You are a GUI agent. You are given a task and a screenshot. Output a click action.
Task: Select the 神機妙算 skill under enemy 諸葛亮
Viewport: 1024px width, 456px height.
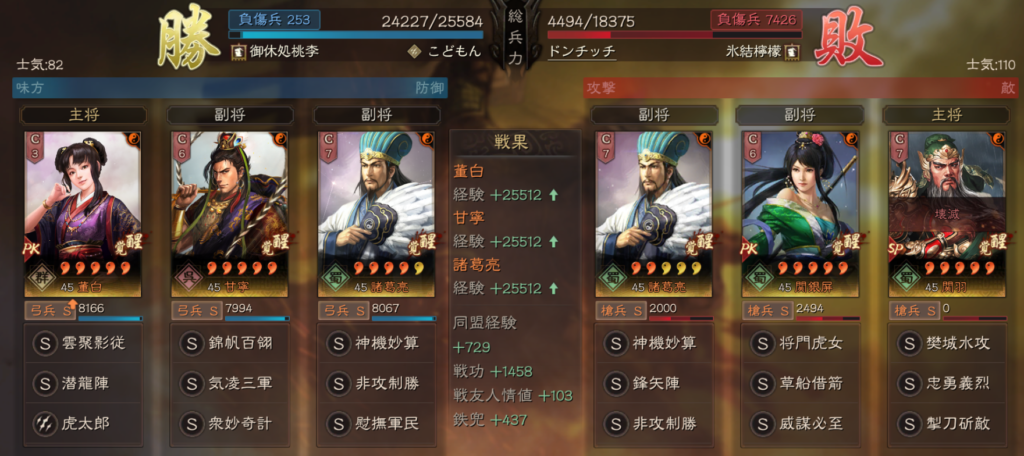point(654,343)
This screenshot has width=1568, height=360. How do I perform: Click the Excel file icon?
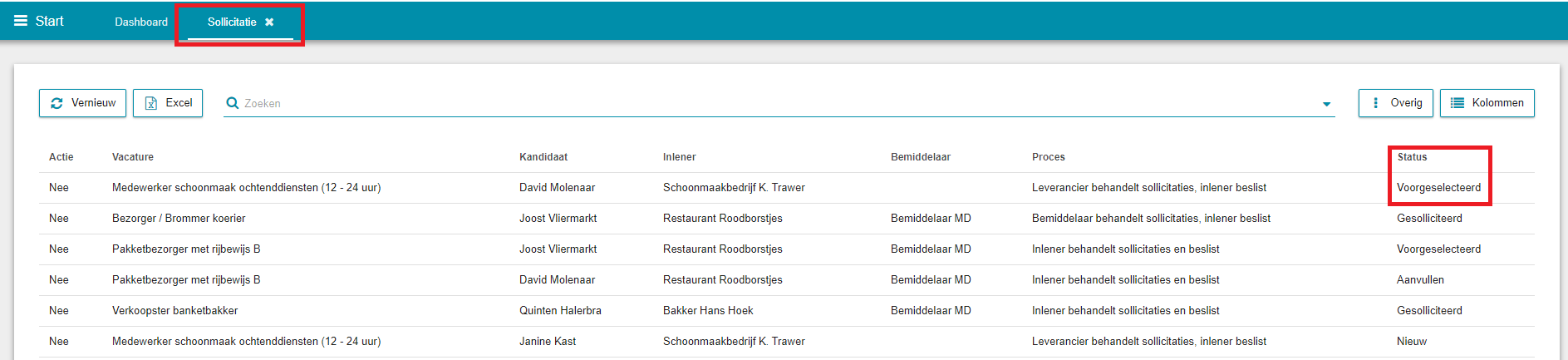click(151, 103)
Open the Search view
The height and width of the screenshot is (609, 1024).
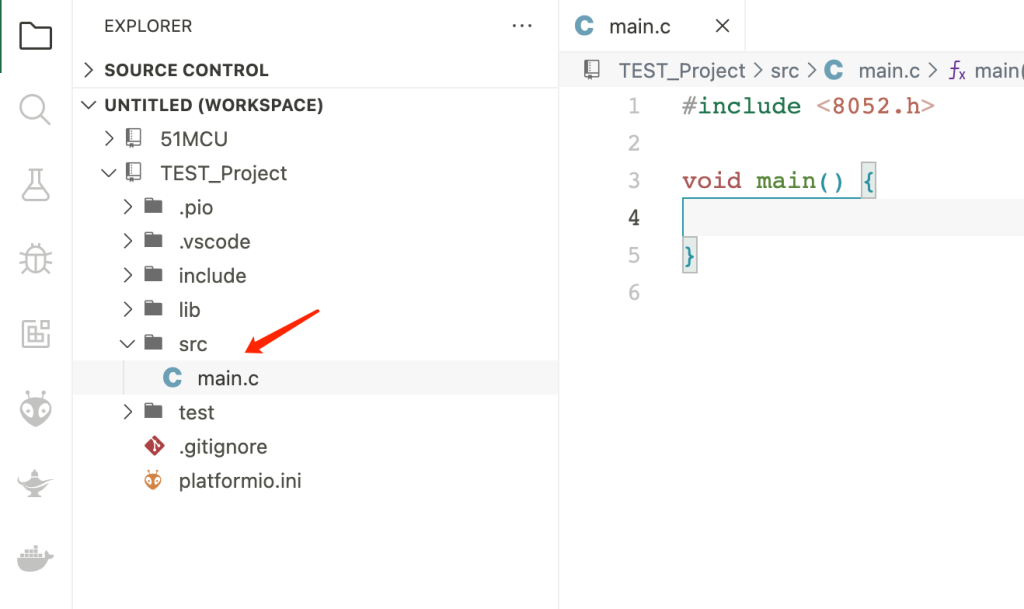35,110
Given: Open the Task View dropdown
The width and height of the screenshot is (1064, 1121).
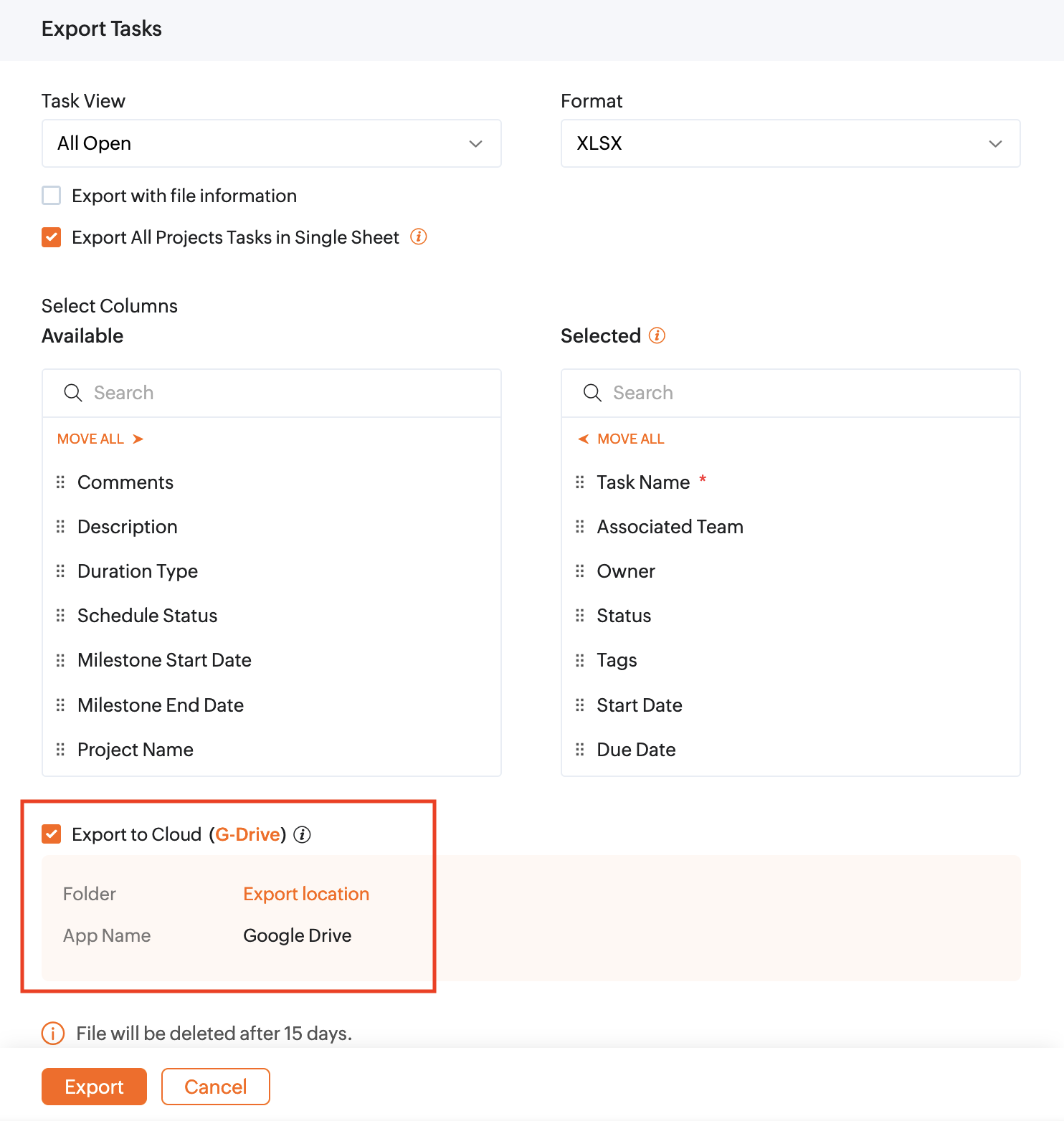Looking at the screenshot, I should 271,143.
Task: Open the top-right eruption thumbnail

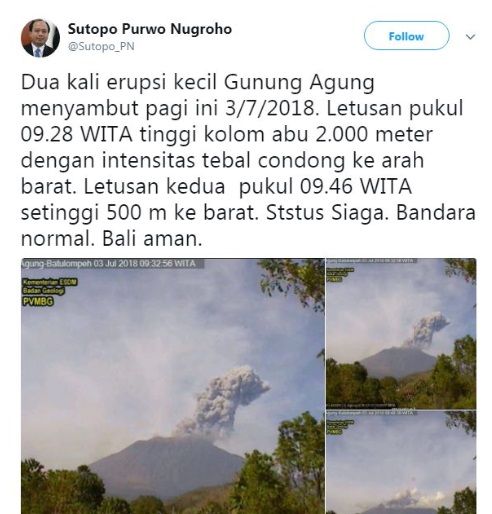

_YOUR TASK_. Report the number of lines in the records that contain the string "height". Give only the number.

_ANSWER BELOW_. 4